Methods: Two hundred and forty nine patients with fever were screened for malaria, of whom 75 were positive for P. falciparum. Blood samples were collected from each microscopically confirmed patient. The DNA was extracted; nested polymerase chain reaction and sequencing were performed to study the genetic diversity of msp-1 (block 2) and glurp.
Results: The block 2 of msp-1 gene was found to be highly polymorphic, and overall allelic distribution showed that RO33 was the dominant allele (63%), followed by MAD20 (29%) and K1 (8%) alleles. However, an extensive diversity (9 alleles and 4 genotypes) and 6-10 repeat regions exclusively of R2 type were observed in glurp.
Interpretation & conclusions: The P. falciparum population of NE India was diverse which might be responsible for higher plasticity leading to the survival of the parasite and in turn to the higher endemicity of falciparum malaria of this region.
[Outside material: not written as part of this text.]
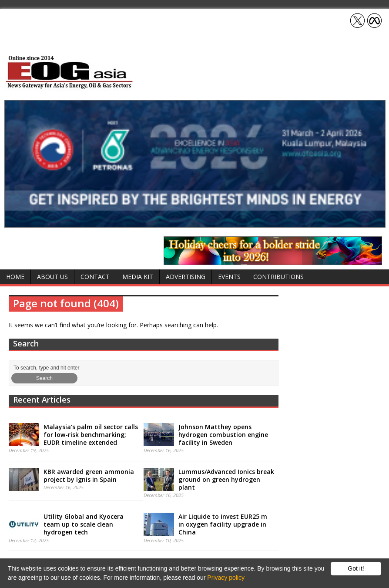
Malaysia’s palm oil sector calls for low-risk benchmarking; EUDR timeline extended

Keywords: Genetic diversity - glutamate-rich protein - merozoite surface protein 1 - North East India - Plasmodium falciparum

How to cite this article:
Sarmah NP, Sarma K, Bhattacharyya DR, Sultan A, Bansal D, Singh N, Bharti PK, Kaur H, Sehgal R, Mohapatra PK, Mahanta J. Molecular characterization of Plasmodium falciparum in Arunachal Pradesh from Northeast India based on merozoite surface protein 1 & glutamate-rich protein. Indian J Med Res 2017;146:375-80

How to cite this URL:
Sarmah NP, Sarma K, Bhattacharyya DR, Sultan A, Bansal D, Singh N, Bharti PK, Kaur H, Sehgal R, Mohapatra PK, Mahanta J. Molecular characterization of Plasmodium falciparum in Arunachal Pradesh from Northeast India based on merozoite surface protein 1 & glutamate-rich protein. Indian J Med Res [serial online] 2017 [cited 2020 Oct 26];146:375-80. Available from:

Malaria, one of the major vector-borne public health problems, is endemic throughout tropics. Although, in recent years, significant progress has been made to reduce malaria morbidity and mortality[1], the estimated global burden of malaria is still immense with 212 million cases, resulting 429,000 deaths annually[1]. There are several immunogenic antigens which are stage specific and have been targeted and characterized with respect to their use in vaccine development against Plasmodium falciparum with varying success[2]. However, several studies have shown high genetic polymorphisms as well as antigenic variation in P. falciparum vaccine candidates[3]. Hence, proper mapping of the genetic diversity of the malaria parasite is of utmost importance not only for the development of effective malaria vaccine but also for future vaccine trials.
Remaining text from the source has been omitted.